** Opening Input material block **

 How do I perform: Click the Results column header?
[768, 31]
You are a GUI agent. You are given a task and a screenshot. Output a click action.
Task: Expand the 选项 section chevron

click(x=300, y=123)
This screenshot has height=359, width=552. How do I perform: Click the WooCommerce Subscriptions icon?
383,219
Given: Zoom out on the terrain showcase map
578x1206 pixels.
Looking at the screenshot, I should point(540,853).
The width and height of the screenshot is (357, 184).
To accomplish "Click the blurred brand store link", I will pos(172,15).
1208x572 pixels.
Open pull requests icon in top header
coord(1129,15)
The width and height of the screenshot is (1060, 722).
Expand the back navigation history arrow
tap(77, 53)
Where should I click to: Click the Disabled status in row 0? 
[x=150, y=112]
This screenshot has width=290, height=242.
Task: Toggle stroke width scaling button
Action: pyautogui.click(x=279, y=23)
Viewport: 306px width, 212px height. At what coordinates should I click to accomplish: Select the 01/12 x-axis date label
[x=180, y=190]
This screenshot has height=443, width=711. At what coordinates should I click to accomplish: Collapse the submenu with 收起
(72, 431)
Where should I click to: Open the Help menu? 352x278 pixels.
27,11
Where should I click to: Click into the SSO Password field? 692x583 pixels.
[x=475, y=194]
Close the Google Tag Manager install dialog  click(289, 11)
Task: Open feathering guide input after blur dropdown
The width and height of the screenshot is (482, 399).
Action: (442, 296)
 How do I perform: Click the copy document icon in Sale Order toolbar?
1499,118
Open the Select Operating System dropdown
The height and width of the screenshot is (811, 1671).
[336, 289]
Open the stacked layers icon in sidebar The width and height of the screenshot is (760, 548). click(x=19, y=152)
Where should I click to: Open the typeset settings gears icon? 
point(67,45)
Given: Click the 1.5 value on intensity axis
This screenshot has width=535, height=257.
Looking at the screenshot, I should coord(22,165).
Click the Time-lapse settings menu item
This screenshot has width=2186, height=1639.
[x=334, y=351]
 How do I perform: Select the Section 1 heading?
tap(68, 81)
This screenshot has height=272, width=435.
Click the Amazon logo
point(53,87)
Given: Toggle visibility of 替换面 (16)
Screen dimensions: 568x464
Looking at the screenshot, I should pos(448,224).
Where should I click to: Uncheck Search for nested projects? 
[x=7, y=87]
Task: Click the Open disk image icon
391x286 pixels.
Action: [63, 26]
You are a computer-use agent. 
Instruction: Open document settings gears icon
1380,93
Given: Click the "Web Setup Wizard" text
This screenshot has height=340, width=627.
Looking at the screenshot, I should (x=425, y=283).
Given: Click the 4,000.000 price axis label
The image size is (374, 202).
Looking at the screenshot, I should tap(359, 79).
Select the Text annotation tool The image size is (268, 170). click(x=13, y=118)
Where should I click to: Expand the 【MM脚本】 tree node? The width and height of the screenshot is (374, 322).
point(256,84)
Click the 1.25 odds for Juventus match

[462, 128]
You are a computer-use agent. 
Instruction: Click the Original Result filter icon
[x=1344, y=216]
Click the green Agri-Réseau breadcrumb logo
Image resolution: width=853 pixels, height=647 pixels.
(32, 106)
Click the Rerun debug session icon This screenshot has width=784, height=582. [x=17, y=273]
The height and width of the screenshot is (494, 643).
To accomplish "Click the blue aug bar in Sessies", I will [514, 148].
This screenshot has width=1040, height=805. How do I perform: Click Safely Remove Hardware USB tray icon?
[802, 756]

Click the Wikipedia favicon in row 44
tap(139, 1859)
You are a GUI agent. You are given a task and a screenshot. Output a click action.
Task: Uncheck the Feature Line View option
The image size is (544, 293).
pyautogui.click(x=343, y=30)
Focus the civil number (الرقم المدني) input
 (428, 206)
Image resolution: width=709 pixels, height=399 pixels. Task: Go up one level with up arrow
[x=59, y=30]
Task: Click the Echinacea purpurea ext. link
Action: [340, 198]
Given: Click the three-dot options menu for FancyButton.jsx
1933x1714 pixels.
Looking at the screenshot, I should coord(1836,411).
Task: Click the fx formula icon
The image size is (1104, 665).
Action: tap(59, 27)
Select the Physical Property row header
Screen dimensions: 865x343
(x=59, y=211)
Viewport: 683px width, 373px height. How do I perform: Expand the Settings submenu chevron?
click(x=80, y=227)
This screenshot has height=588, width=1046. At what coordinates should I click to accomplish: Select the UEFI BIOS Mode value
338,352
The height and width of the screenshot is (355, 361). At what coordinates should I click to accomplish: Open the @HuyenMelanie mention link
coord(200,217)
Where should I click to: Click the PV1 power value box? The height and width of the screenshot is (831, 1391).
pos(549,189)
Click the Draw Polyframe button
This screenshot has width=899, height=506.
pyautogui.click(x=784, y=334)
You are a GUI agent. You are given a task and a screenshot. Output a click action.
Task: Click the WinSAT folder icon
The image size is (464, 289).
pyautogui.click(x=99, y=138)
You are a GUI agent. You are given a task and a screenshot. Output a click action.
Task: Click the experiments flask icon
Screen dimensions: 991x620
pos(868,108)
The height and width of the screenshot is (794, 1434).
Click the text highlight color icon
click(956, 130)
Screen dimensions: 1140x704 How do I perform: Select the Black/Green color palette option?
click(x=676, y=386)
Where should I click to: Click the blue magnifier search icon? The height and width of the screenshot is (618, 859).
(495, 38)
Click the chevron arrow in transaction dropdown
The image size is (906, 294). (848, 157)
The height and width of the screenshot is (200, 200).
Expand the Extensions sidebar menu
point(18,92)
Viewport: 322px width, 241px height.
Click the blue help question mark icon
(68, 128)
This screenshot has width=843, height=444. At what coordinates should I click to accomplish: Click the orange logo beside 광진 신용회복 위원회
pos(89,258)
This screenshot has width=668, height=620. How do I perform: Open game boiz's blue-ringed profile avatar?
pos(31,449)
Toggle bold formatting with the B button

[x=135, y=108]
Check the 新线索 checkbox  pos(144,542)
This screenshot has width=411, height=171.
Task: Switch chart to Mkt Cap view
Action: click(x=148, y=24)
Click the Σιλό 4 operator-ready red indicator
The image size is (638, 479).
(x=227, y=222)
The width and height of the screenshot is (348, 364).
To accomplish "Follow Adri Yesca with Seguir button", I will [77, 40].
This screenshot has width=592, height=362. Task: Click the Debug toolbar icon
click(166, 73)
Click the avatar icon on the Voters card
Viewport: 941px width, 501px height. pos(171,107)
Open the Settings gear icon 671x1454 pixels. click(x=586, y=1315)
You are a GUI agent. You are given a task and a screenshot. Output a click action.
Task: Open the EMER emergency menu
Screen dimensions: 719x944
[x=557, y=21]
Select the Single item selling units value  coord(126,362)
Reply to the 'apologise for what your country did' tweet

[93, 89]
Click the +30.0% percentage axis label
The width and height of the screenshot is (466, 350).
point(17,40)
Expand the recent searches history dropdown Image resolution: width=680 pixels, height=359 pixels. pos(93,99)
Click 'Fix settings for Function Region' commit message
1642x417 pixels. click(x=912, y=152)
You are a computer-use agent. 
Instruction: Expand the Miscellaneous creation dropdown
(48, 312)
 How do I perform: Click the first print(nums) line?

** Closing Input material block **

- _Work to complete_
Write out the listing once more, matching it exactly.

- _Expected answer_
 How do I perform: Click the Results column header?
[768, 31]
You are a GUI agent. You are given a task and a screenshot. Output a click action.
Task: Expand the 选项 section chevron

click(x=300, y=123)
This screenshot has height=359, width=552. How do I perform: Click the WooCommerce Subscriptions icon?
383,219
Given: Zoom out on the terrain showcase map
578x1206 pixels.
Looking at the screenshot, I should point(540,853).
The width and height of the screenshot is (357, 184).
To accomplish "Click the blurred brand store link", I will pos(172,15).
1208x572 pixels.
Open pull requests icon in top header
coord(1129,15)
The width and height of the screenshot is (1060, 722).
Expand the back navigation history arrow
tap(77, 53)
Where should I click to: Click the Disabled status in row 0? 
[x=150, y=112]
This screenshot has width=290, height=242.
Task: Toggle stroke width scaling button
Action: pyautogui.click(x=279, y=23)
Viewport: 306px width, 212px height. At what coordinates should I click to accomplish: Select the 01/12 x-axis date label
[x=180, y=190]
This screenshot has height=443, width=711. At what coordinates should I click to accomplish: Collapse the submenu with 收起
(72, 431)
Where should I click to: Open the Help menu? 352x278 pixels.
27,11
Where should I click to: Click into the SSO Password field? 692x583 pixels.
[x=475, y=194]
Close the Google Tag Manager install dialog  click(289, 11)
Task: Open feathering guide input after blur dropdown
The width and height of the screenshot is (482, 399).
Action: (442, 296)
 How do I perform: Click the copy document icon in Sale Order toolbar?
1499,118
Open the Select Operating System dropdown
The height and width of the screenshot is (811, 1671).
[336, 289]
Open the stacked layers icon in sidebar The width and height of the screenshot is (760, 548). click(x=19, y=152)
Where should I click to: Open the typeset settings gears icon? 
point(67,45)
Given: Click the 1.5 value on intensity axis
This screenshot has width=535, height=257.
Looking at the screenshot, I should coord(22,165).
Click the Time-lapse settings menu item
This screenshot has width=2186, height=1639.
[x=334, y=351]
 How do I perform: Select the Section 1 heading?
tap(68, 81)
This screenshot has height=272, width=435.
Click the Amazon logo
point(53,87)
Given: Toggle visibility of 替换面 (16)
Screen dimensions: 568x464
Looking at the screenshot, I should pos(448,224).
Where should I click to: Uncheck Search for nested projects? 
[x=7, y=87]
Task: Click the Open disk image icon
391x286 pixels.
Action: [63, 26]
You are a computer-use agent. 
Instruction: Open document settings gears icon
1380,93
Given: Click the "Web Setup Wizard" text
This screenshot has height=340, width=627.
Looking at the screenshot, I should (x=425, y=283).
Given: Click the 4,000.000 price axis label
The image size is (374, 202).
Looking at the screenshot, I should tap(359, 79).
Select the Text annotation tool The image size is (268, 170). click(x=13, y=118)
Where should I click to: Expand the 【MM脚本】 tree node? The width and height of the screenshot is (374, 322).
point(256,84)
Click the 1.25 odds for Juventus match

[462, 128]
You are a computer-use agent. 
Instruction: Click the Original Result filter icon
[x=1344, y=216]
Click the green Agri-Réseau breadcrumb logo
Image resolution: width=853 pixels, height=647 pixels.
(32, 106)
Click the Rerun debug session icon This screenshot has width=784, height=582. [x=17, y=273]
The height and width of the screenshot is (494, 643).
To accomplish "Click the blue aug bar in Sessies", I will [514, 148].
This screenshot has width=1040, height=805. How do I perform: Click Safely Remove Hardware USB tray icon?
[802, 756]

Click the Wikipedia favicon in row 44
tap(139, 1859)
You are a GUI agent. You are given a task and a screenshot. Output a click action.
Task: Uncheck the Feature Line View option
The image size is (544, 293).
pyautogui.click(x=343, y=30)
Focus the civil number (الرقم المدني) input
 (428, 206)
Image resolution: width=709 pixels, height=399 pixels. Task: Go up one level with up arrow
[x=59, y=30]
Task: Click the Echinacea purpurea ext. link
Action: [340, 198]
Given: Click the three-dot options menu for FancyButton.jsx
1933x1714 pixels.
Looking at the screenshot, I should coord(1836,411).
Task: Click the fx formula icon
The image size is (1104, 665).
Action: tap(59, 27)
Select the Physical Property row header
Screen dimensions: 865x343
(x=59, y=211)
Viewport: 683px width, 373px height. How do I perform: Expand the Settings submenu chevron?
click(x=80, y=227)
This screenshot has height=588, width=1046. At what coordinates should I click to accomplish: Select the UEFI BIOS Mode value
338,352
The height and width of the screenshot is (355, 361). At what coordinates should I click to accomplish: Open the @HuyenMelanie mention link
coord(200,217)
Where should I click to: Click the PV1 power value box? The height and width of the screenshot is (831, 1391).
pos(549,189)
Click the Draw Polyframe button
This screenshot has width=899, height=506.
pyautogui.click(x=784, y=334)
You are a GUI agent. You are given a task and a screenshot. Output a click action.
Task: Click the WinSAT folder icon
The image size is (464, 289).
pyautogui.click(x=99, y=138)
You are a GUI agent. You are given a task and a screenshot. Output a click action.
Task: Click the experiments flask icon
Screen dimensions: 991x620
pos(868,108)
The height and width of the screenshot is (794, 1434).
Click the text highlight color icon
click(956, 130)
Screen dimensions: 1140x704 How do I perform: Select the Black/Green color palette option?
click(x=676, y=386)
Where should I click to: Click the blue magnifier search icon? The height and width of the screenshot is (618, 859).
(495, 38)
Click the chevron arrow in transaction dropdown
The image size is (906, 294). (848, 157)
The height and width of the screenshot is (200, 200).
Expand the Extensions sidebar menu
point(18,92)
Viewport: 322px width, 241px height.
Click the blue help question mark icon
(68, 128)
This screenshot has width=843, height=444. At what coordinates should I click to accomplish: Click the orange logo beside 광진 신용회복 위원회
pos(89,258)
This screenshot has width=668, height=620. How do I perform: Open game boiz's blue-ringed profile avatar?
pos(31,449)
Toggle bold formatting with the B button

[x=135, y=108]
Check the 新线索 checkbox  pos(144,542)
This screenshot has width=411, height=171.
Task: Switch chart to Mkt Cap view
Action: click(x=148, y=24)
Click the Σιλό 4 operator-ready red indicator
The image size is (638, 479).
(x=227, y=222)
The width and height of the screenshot is (348, 364).
To accomplish "Follow Adri Yesca with Seguir button", I will [77, 40].
This screenshot has width=592, height=362. Task: Click the Debug toolbar icon
click(166, 73)
Click the avatar icon on the Voters card
Viewport: 941px width, 501px height. pos(171,107)
Open the Settings gear icon 671x1454 pixels. click(x=586, y=1315)
You are a GUI agent. You are given a task and a screenshot. Output a click action.
Task: Open the EMER emergency menu
Screen dimensions: 719x944
[x=557, y=21]
Select the Single item selling units value  coord(126,362)
Reply to the 'apologise for what your country did' tweet

[93, 89]
Click the +30.0% percentage axis label
The width and height of the screenshot is (466, 350).
point(17,40)
Expand the recent searches history dropdown Image resolution: width=680 pixels, height=359 pixels. pos(93,99)
Click 'Fix settings for Function Region' commit message
1642x417 pixels. click(x=912, y=152)
You are a computer-use agent. 
Instruction: Expand the Miscellaneous creation dropdown
(48, 312)
 How do I perform: Click the first print(nums) line?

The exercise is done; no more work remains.